### Extract provided

begin

As a population-based metaheuristic algorithm, it is usually implemented by performing the stochastic search process iteratively, which would demand a large number of particle status updates and the target function evaluations when handling a sophisticated problem. This computation hungry nature poses a challenge for real-time applications to dynamic environments. For example, PSO could be used to track moving objects and to determine the human postures in the computer vision applications. Hence, the capability of fast convergence of PSO is critical to fit the real-time requirements.

To boost the execution performance of PSO algorithms, GPUs have been adopted to solve the PSO problems with a large number of parallel threads. In particular, particles are partitioned into groups to be handled by the underlying thread groups for the status updates and fitness evaluations, and the data calculated by different thread groups are aggregated and analyzed to obtain the best solution, which is the optimization goal for the next iteration. The iterative process stops when achieving the target precision or the specified iteration number. To improve the execution efficiency, the parallel reductions are usually adopted (Harris, [n. d.]), to expedite the data aggregation and analysis process. Nevertheless, the reduction-based methods require a considerable amount of memory accesses to keep the intermediate results and a synchronization operation for waiting the thread groups to write their intermediate results to the memory before the best data is obtained for this iteration. The above two overheads hinder the potential of performance acceleration for solving the PSO problems.

In this paper, we propose a novel algorithm to alleviate the excessive memory access overhead. It is referred to as the queue algorithm since the atomic operation is used to protect the conditional accesses to the memory locations when parallel threads within a group update their results, where the behavior of the sequential accesses is similar to that of the queue data structure. In addition, an enhanced algorithm is developed to further improve the execution efficiency by removing the synchronization barrier when the thread groups update their results, which is done by introducing an atomic lock to control the accesses when updating the best data for the current iteration. The enhanced algorithm, referred to as the queue lock algorithm, performs especially well for the PSO problem with lower complexity, i.e., the problem domain is formulated as one dimensional space. The proposed algorithms have been implemented and they are tested with the two problem configurations with low and high complexities (i.e., 1 dimension and 120 dimensions) on the machine with the Intel Xeon processor and the Nvidia GTX 1080 Ti GPU. Our results show that it achieves over 200x speedups by using the GPU, compared with the serial version running on the CPU. Besides, the proposed algorithm is faster than the state-of-the-art method (the reduction-based approach (CHEN Feng, 2014)) by a factor of 2.2, in terms of the computation time of the PSO algorithm. The source code of this work is online available¹¹1https://github.com/wang2346581/cuPSO, and we believe that our efforts further move a step forward for the real-time processing of PSO problems. The contributions of this work are summarized as follows.

end

### Problem requirements
Write out the passage of the particle swarm optimization excerpt from "As a population-based" up to and including "the real-time requirements.", word for word. The listing has no connection to the excerpt on GPU-accelerated particle swarm optimization.

### Data
begin

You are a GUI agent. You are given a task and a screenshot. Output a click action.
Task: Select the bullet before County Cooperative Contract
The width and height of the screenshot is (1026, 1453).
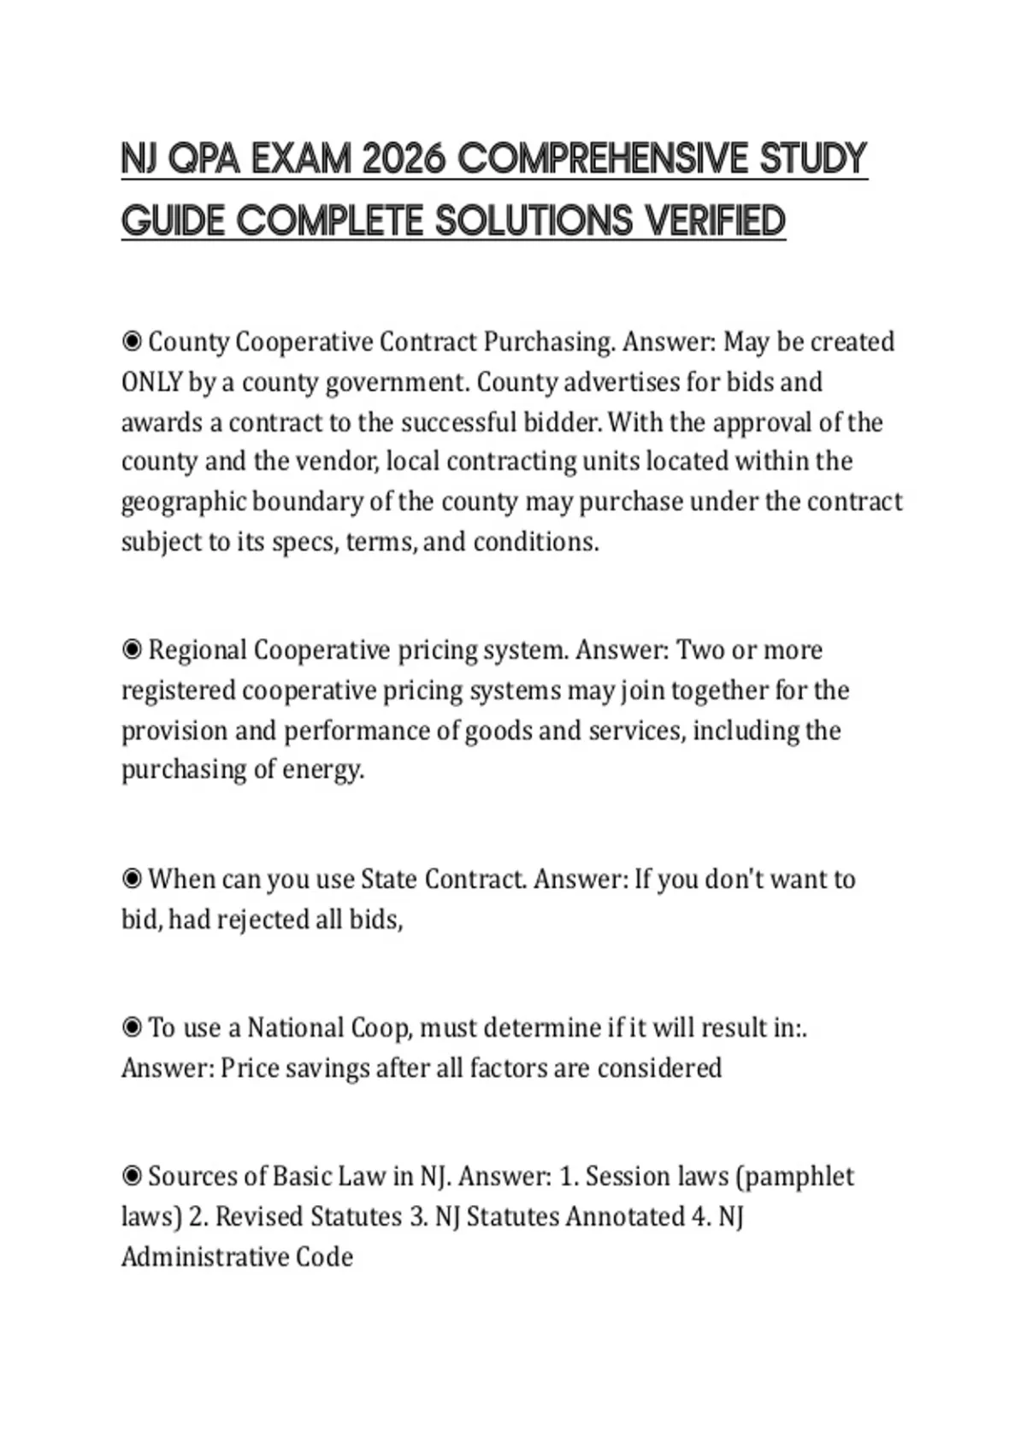tap(132, 342)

end

### Result
As a population-based metaheuristic algorithm, it is usually implemented by performing the stochastic search process iteratively, which would demand a large number of particle status updates and the target function evaluations when handling a sophisticated problem. This computation hungry nature poses a challenge for real-time applications to dynamic environments. For example, PSO could be used to track moving objects and to determine the human postures in the computer vision applications. Hence, the capability of fast convergence of PSO is critical to fit the real-time requirements.